▶ Entries taken from a collection:

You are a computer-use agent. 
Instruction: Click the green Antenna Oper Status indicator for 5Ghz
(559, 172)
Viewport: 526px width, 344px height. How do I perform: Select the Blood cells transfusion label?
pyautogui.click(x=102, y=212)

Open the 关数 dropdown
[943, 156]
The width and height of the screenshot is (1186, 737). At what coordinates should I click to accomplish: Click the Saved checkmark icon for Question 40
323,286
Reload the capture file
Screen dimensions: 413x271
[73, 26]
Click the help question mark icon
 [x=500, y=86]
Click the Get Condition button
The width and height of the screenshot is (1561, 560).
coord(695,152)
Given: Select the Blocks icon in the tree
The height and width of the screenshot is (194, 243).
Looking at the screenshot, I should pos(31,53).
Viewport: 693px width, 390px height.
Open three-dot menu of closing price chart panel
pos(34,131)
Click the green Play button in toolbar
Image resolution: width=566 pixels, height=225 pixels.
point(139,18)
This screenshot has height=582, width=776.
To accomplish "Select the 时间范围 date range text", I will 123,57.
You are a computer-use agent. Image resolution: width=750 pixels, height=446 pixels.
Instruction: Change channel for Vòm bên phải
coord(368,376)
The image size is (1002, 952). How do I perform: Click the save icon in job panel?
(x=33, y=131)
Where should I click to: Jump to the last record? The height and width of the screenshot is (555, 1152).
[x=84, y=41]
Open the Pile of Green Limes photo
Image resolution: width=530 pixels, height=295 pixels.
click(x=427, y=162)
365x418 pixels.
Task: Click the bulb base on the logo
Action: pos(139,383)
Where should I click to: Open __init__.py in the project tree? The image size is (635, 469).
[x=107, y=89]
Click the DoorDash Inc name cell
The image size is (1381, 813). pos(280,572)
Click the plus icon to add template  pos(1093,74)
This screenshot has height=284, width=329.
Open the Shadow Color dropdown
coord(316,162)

▶ WHAT YOU HAVE TO DO: Repeat each of the records exactly as written.

▶ EXERCISE RESPONSE:
You are a computer-use agent. 
Instruction: Click the green Antenna Oper Status indicator for 5Ghz
(559, 172)
Viewport: 526px width, 344px height. How do I perform: Select the Blood cells transfusion label?
pyautogui.click(x=102, y=212)

Open the 关数 dropdown
[943, 156]
The width and height of the screenshot is (1186, 737). At what coordinates should I click to accomplish: Click the Saved checkmark icon for Question 40
323,286
Reload the capture file
Screen dimensions: 413x271
[73, 26]
Click the help question mark icon
 [x=500, y=86]
Click the Get Condition button
The width and height of the screenshot is (1561, 560).
coord(695,152)
Given: Select the Blocks icon in the tree
The height and width of the screenshot is (194, 243).
Looking at the screenshot, I should pos(31,53).
Viewport: 693px width, 390px height.
Open three-dot menu of closing price chart panel
pos(34,131)
Click the green Play button in toolbar
Image resolution: width=566 pixels, height=225 pixels.
point(139,18)
This screenshot has height=582, width=776.
To accomplish "Select the 时间范围 date range text", I will 123,57.
You are a computer-use agent. Image resolution: width=750 pixels, height=446 pixels.
Instruction: Change channel for Vòm bên phải
coord(368,376)
The image size is (1002, 952). How do I perform: Click the save icon in job panel?
(x=33, y=131)
Where should I click to: Jump to the last record? The height and width of the screenshot is (555, 1152).
[x=84, y=41]
Open the Pile of Green Limes photo
Image resolution: width=530 pixels, height=295 pixels.
click(x=427, y=162)
365x418 pixels.
Task: Click the bulb base on the logo
Action: pos(139,383)
Where should I click to: Open __init__.py in the project tree? The image size is (635, 469).
[x=107, y=89]
Click the DoorDash Inc name cell
The image size is (1381, 813). pos(280,572)
Click the plus icon to add template  pos(1093,74)
This screenshot has height=284, width=329.
Open the Shadow Color dropdown
coord(316,162)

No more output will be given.